July 14, 2024

Ask a Realtor about sky-high home prices over the past two years and you’ll hear about a slowdown for the second half of 2022. But is “slow” turning into “no go” for the nation’s residential real estate market?
No doubt, U.S. home prices are in retreat, at least on a month-to-month basis.
Existing-home sales fell for the sixth consecutive month to a seasonally adjusted annual rate of 4.81 million. Sales were down 5.9% from June and 20.2% from one year ago, according to the National Association of Realtors.
Meanwhile, while the median existing-home sales price climbed 10.8% from one year ago to $403,800, that figure is $10,000 lower than last month's record high of $413,800. Additionally, the inventory of unsold existing homes rose to 1.31 million by the end of July, or the equivalent of 3.3 months at the current monthly sales pace.
“Home prices started to decline in June 2022, with the average price at $430,000 in May and then $412,000 in June,” said Glenn Orgin, founder and CEO of Richr, a home sales platform. “The growth rate nationwide started to slow on a year-to-year basis, from 14.9% in May to 10.8% in June.”
Interest rates are the biggest factor in declining home prices, as there are few buyers for homes on the market. “There is still not enough supply to meet demand,” Orgin said. “However, market sentiment is starting to shift, giving homebuyers the upper hand in contract negotiations.”
With the real estate market stalling, buyers and sellers are left to wonder if the scene is heading towards 2005-2006 levels when the U.S. real estate market began a steep decline.
“What we are hearing from our lender and builder clients tracks with news reports that inventory is increasing, and sales numbers are declining,” said Peter Idziak, an attorney at the residential mortgage law firm, Polunsky Beitel Green. ‘However, I don’t see a repeat of 2005 on the horizon for two reasons.”
— First, underwriting standards are much more robust today than they were pre-2008.
“Lenders now must make a good faith determination that a borrower has the ability to repay the loan on its permanent terms, and must verify the borrower’s income, assets, and debts,” Idziak said. “Due to these tighter underwriting standards, mortgage delinquency rates remain near record lows.”
— Second, there was a massive oversupply of housing stock pre-2008.
“Today we still have an insufficient number of homes—especially affordable homes for first-time homebuyers—to meet the demands of a growing population,” Idziak noted. “This lack of supply relative to demand should continue to support home price growth and mitigate any decrease in prices.”
+++
◆ PROMPT A ◆
In the article on U.S. home prices, what was the median existing-home sales price?
◆ PROMPT B ◆
Carry the article on U.S. home prices forward from its final paragraph.

◆ DATA BLOCK ◆
+++
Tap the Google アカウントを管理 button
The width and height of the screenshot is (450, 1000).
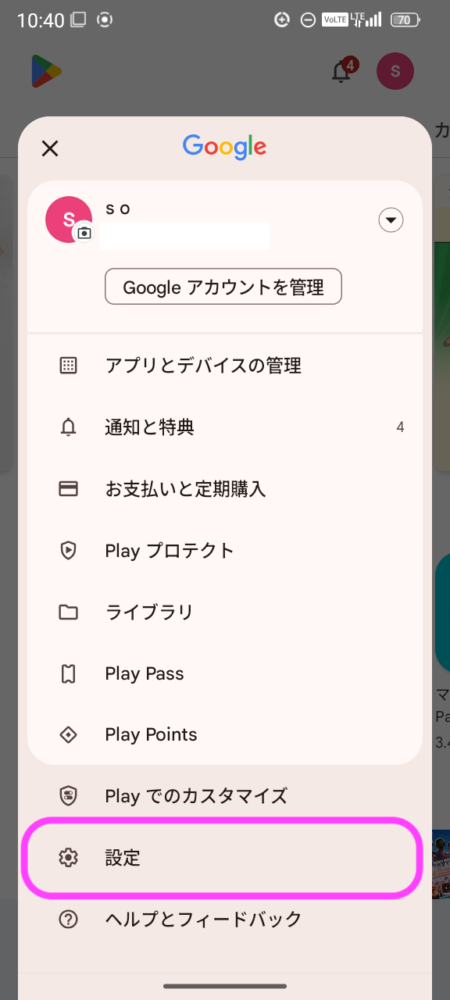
+++
◆ EXPECTED OUTPUT A ◆
$403,800, up 10.8% from one year earlier.

◆ EXPECTED OUTPUT B ◆
Additionally, sellers are seeing more qualified buyers than they did in the Great Recession era, and that’s a sign of hope for today’s real estate market.
“As a broker who has been through many market cycles and the Great Recession of 2008, I don’t believe the current market mirrors that one,” said Kristen Conti, broker-owner at Peacock Premier Properties.
The big differentiator is the fact that so many recent sales were cash buyers or well-qualified buyers.
“There was no predatory lending due to the Dodd-Frank Title IV Mortgage Reform and Anti-Predatory Lending Act, Conti said. “So while we have seen prices rise at an incredible pace, the buyers who purchased them are unlikely to default.”
Overall, sellers still have more leverage because private equity and hedge funds are buying and investing in homes to rent at scale.
“These homes never re-enter the market and won't be listed on the MLS as they are sold to other real estate funds,” Orgin told TheStreet. “This causes a lack of inventory for the typical homebuyer to pick from and gives the seller more leverage.”
Technology is also making it easier for home sellers to choose discount brokerages where instead of paying 6% in commission, they can offer 1% to 3% and keep more equity.
“This gives home sellers an even great advantage as the cost to sell a home is as low as it's ever been,” Orgin added.
Right now, Conti sees a market returning to normalcy, which should be welcome news to realtors and homebuyers.
“We spent a solid 18 months fighting for homes for our buyers,” Conti told TheStreet. “If the buyer needed a mortgage or wanted an inspection or an appraisal, they were out of the running. It was a brutal way to do business and took a toll on buyers and realtors alike.”
While every buyer and seller faces a unique set of circumstances, home prices are likely to creep upward going forward, (albeit slowly) and that could impact buyer sentiment.
“If you’re looking to buy in a hot area, you’ll likely see prices continue to rise in the near term,” Idziak said. “Mortgage rates are off their late-June highs and may continue to move lower, but it’s unlikely the average 30-year fixed rate will fall anywhere close to where it was in 2021. Those factors mean that for many buyers, now is still a good time to buy.”
On the other hand, home sellers are unlikely to see their home values appreciate as quickly as they have over the last few years, while the costs of homeownership – especially property taxes – will continue to rise.
“Consequently, for sellers looking to downsize, now may be a good time to put a property on the market,” Idziak added.
Conti’s advice to sellers is to get on the market as soon as possible.
“There are still inventory shortages in many parts of the country and those will cause prices to hold for now,” she told TheStreet. “However, as builder inventories increase and buyer demand decreases, the newer homes coming to inventory will fill some of this demand and be more desirable than resale for 90% of the buyer pool.”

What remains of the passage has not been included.